■ Records to use ■
━━━

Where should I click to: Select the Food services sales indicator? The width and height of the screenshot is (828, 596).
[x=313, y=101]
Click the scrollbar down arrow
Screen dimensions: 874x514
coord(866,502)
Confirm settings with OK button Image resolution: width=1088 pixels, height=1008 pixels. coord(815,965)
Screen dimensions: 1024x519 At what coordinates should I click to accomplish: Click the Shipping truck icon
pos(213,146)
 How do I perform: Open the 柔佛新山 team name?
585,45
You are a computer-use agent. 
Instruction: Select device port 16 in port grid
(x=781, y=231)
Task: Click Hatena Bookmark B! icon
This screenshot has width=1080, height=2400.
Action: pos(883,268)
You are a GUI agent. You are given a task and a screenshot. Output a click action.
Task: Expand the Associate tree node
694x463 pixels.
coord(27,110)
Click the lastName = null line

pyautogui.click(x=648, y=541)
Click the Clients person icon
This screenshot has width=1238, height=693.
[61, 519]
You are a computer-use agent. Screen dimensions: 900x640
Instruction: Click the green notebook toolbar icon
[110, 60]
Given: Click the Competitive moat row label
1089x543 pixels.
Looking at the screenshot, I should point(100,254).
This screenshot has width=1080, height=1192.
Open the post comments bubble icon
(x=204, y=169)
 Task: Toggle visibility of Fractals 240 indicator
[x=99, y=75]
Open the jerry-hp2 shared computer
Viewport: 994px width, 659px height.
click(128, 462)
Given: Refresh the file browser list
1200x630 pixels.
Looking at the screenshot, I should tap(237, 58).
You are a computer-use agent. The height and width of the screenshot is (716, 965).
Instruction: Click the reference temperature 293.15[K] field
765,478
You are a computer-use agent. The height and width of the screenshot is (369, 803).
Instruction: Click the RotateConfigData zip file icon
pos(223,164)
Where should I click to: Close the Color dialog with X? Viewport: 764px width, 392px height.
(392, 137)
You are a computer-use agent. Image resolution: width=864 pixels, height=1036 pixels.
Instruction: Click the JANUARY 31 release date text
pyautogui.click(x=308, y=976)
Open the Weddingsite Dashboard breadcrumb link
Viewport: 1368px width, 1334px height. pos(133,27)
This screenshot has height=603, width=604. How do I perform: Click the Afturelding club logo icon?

━━━

■ Problem to work on ■
Wherever the string "resolution" appears in the data above, copy the line it sits in.

■ Result of the task ■
Confirm settings with OK button Image resolution: width=1088 pixels, height=1008 pixels. coord(815,965)
You are a computer-use agent. Image resolution: width=864 pixels, height=1036 pixels.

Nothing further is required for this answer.